(RECORDS begins)

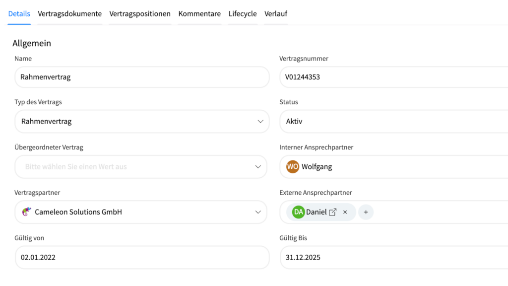Add another external contact with plus button

366,212
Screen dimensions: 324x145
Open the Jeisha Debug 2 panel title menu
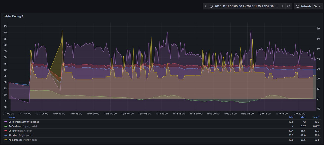[13, 16]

(RECORDS ends)

## REQUIRED WORK
Could you write out again, exactly, the lines from the line containing "Screen dimensions: 324x145" through the last line of the records above? Leave out the pictures.

## EXERCISE OUTPUT
Screen dimensions: 324x145
Open the Jeisha Debug 2 panel title menu
[13, 16]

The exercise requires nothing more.